WHAT THIS TASK INVOLVES:
Starting with the line that holds "This screenshot has width=1000, height=640.", repeat each line through the last one below, exactly. Pictures stay out.

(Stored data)

BEGIN

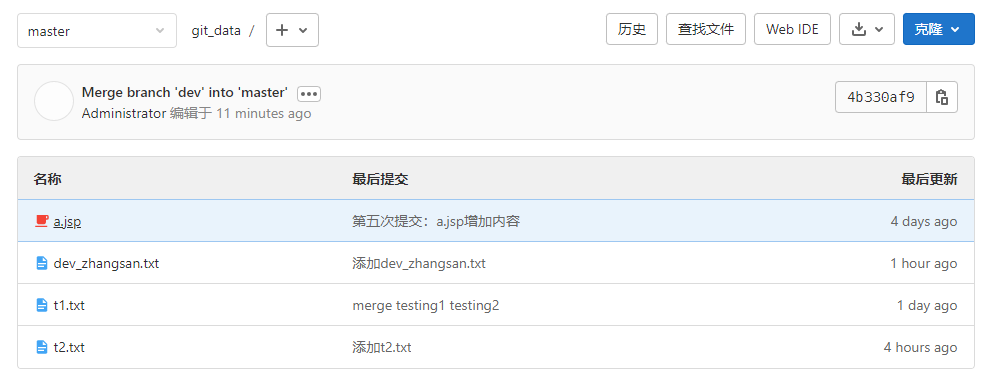Open the Merge branch 'dev' commit link

[184, 92]
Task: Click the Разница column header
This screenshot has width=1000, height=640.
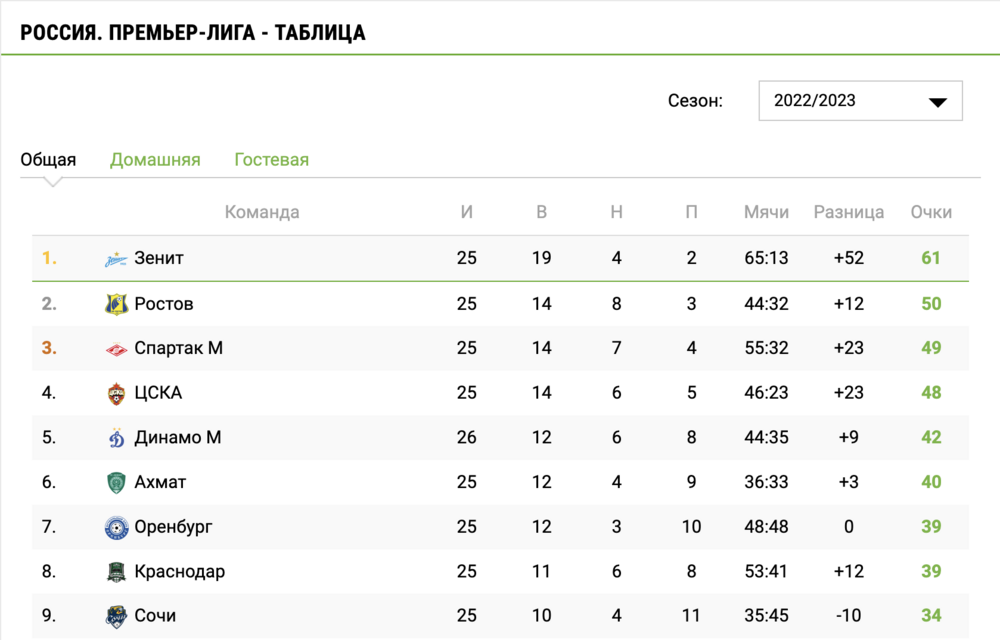Action: (x=849, y=212)
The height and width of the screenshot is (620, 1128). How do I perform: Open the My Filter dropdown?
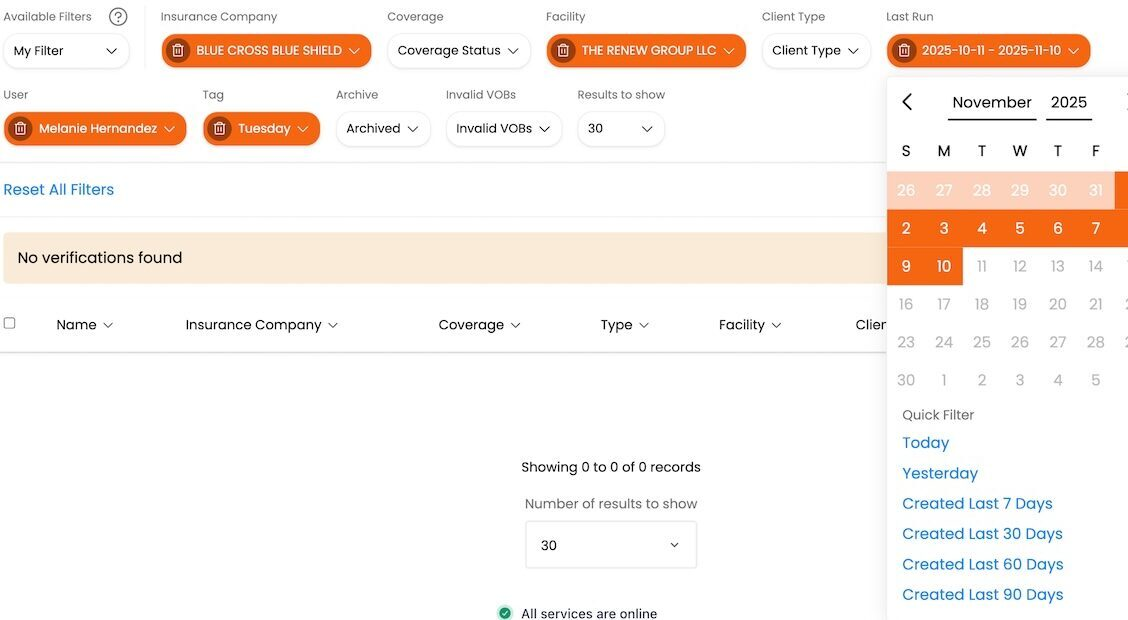(66, 51)
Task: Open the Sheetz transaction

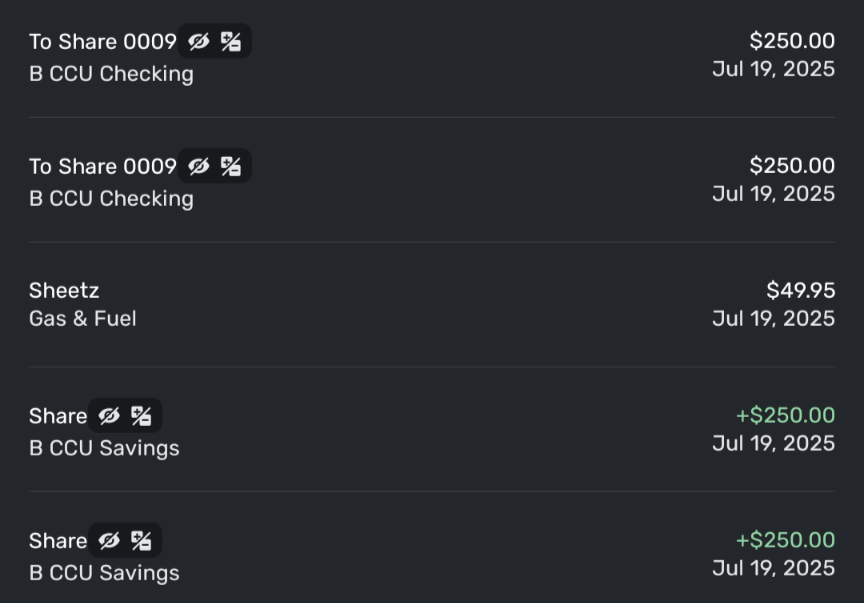Action: (432, 304)
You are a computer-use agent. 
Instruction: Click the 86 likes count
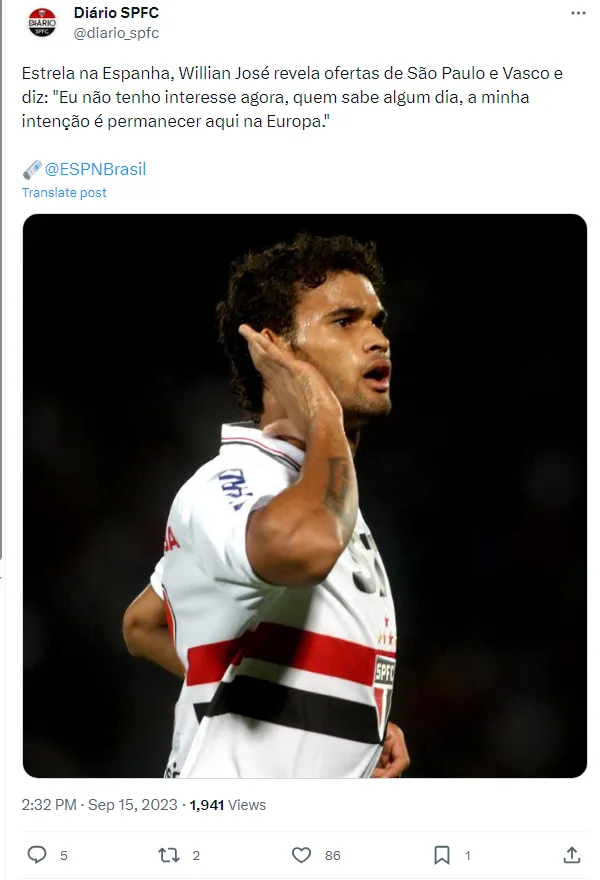[332, 855]
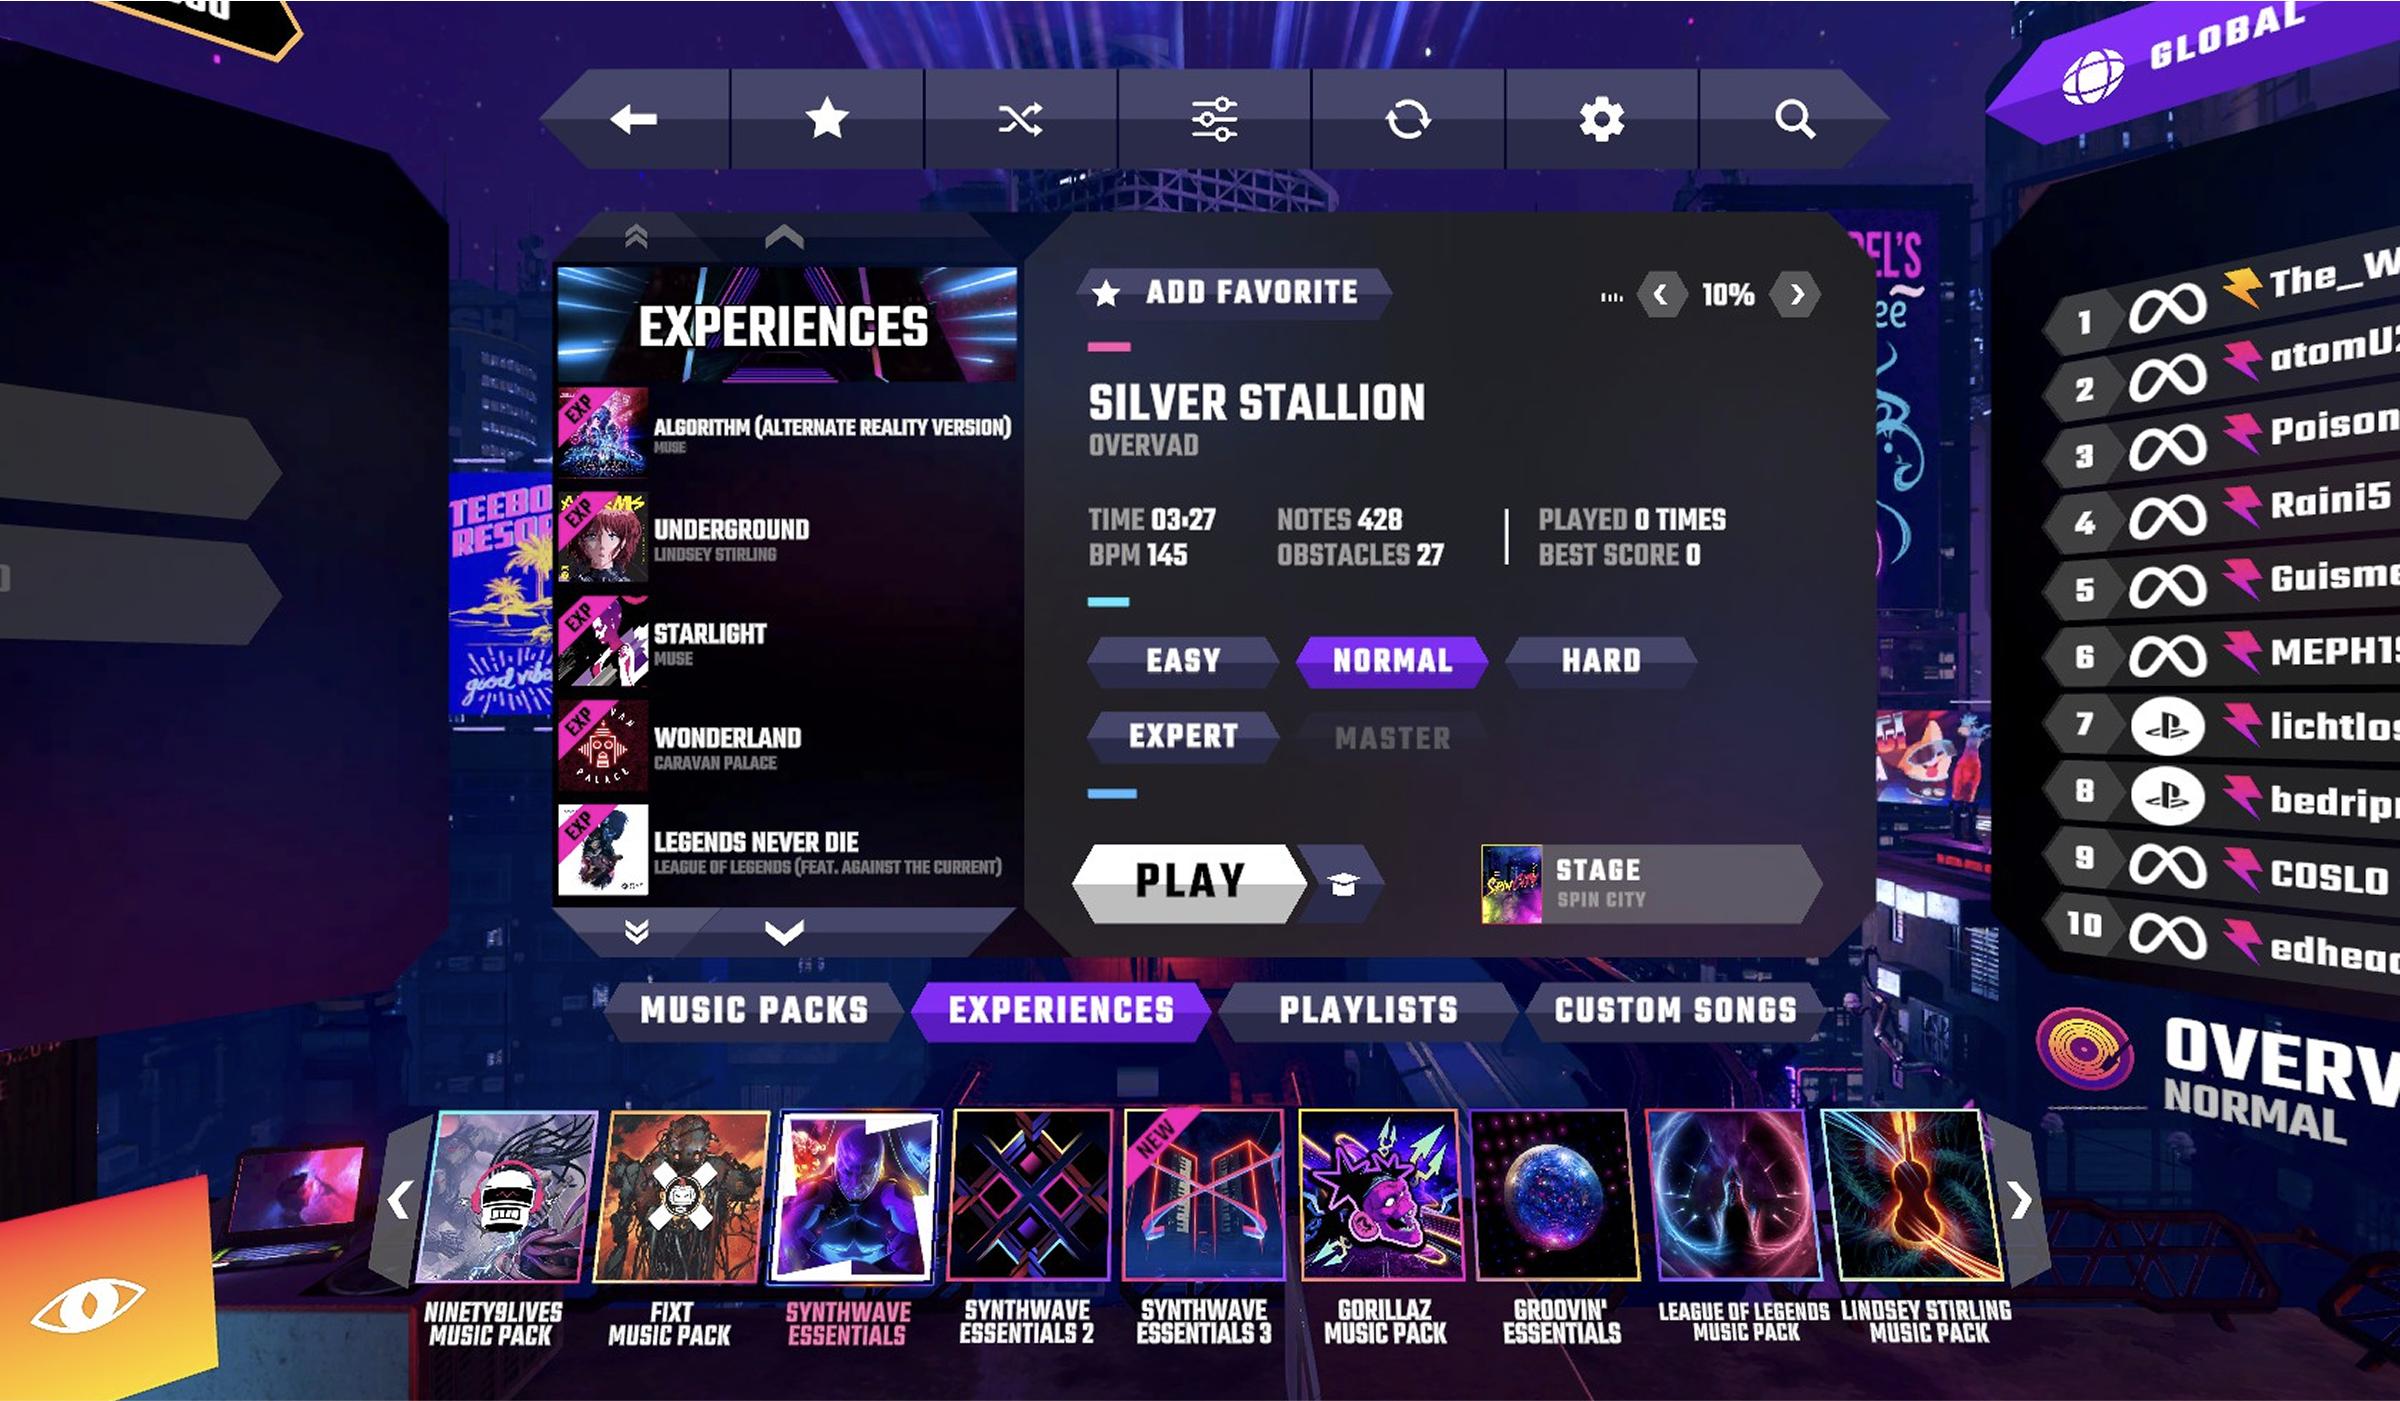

END

RESULT FOR THIS TASK:
This screenshot has width=1000, height=640.
Action: (x=849, y=212)
The height and width of the screenshot is (620, 1128). How do I perform: Open the My Filter dropdown?
(66, 51)
Task: Open the Sheetz transaction

Action: (432, 304)
You are a computer-use agent. 
Instruction: Click the 86 likes count
[332, 855]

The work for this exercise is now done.